Il y a une différence entre une intelligence artificielle autonome et une volonté propre
L’intelligence artificielle pourrait-elle toutefois extrapoler à outrance des réponses à un problème ? Jusqu’où pourrait-elle aller pour réaliser la commande ? Tout dépend de sa programmation et des garde-fous mis en place – en quelque sorte, des « règles » qui lui auront été imposées. Aujourd’hui, avec ce genre de machines, le risque n’est pas qu’elles « violentent » un blessé, mais qu’elles blessent quelqu’un à cause d’un simple écart : souvent lourdes, elles possèdent une grande force ; une petite erreur dans le calcul de leur trajectoire peut les conduire à vous rouler sur le pied ou, pour reprendre l’exemple de la victime sous les décombres, à se déplacer trop vite ou à saisir avec trop de force une personne. C’est pourquoi la robotique nécessite des logiciels vérifiables et certifiables.

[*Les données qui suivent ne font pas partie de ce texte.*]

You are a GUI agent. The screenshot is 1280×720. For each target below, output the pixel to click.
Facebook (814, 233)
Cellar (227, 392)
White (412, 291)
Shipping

Dernière inquiétude : ces outils peuvent-ils être programmés par des gens mal intentionnés ? Oui, bien sûr, comme beaucoup d’autres. Mais cela ne doit pas alimenter le fantasme d’une IA débordant l’intelligence humaine. En réalité, tout dépend ici de ce que l’on entend par « intelligence » : si l’on parle par exemple de la capacité de lire rapidement des pages, les machines nous battent déjà ; pour autant, aucune aujourd’hui ne surpasse l’être humain sur l’ensemble de son spectre intellectuel, dans sa capacité à raisonner et à inventer.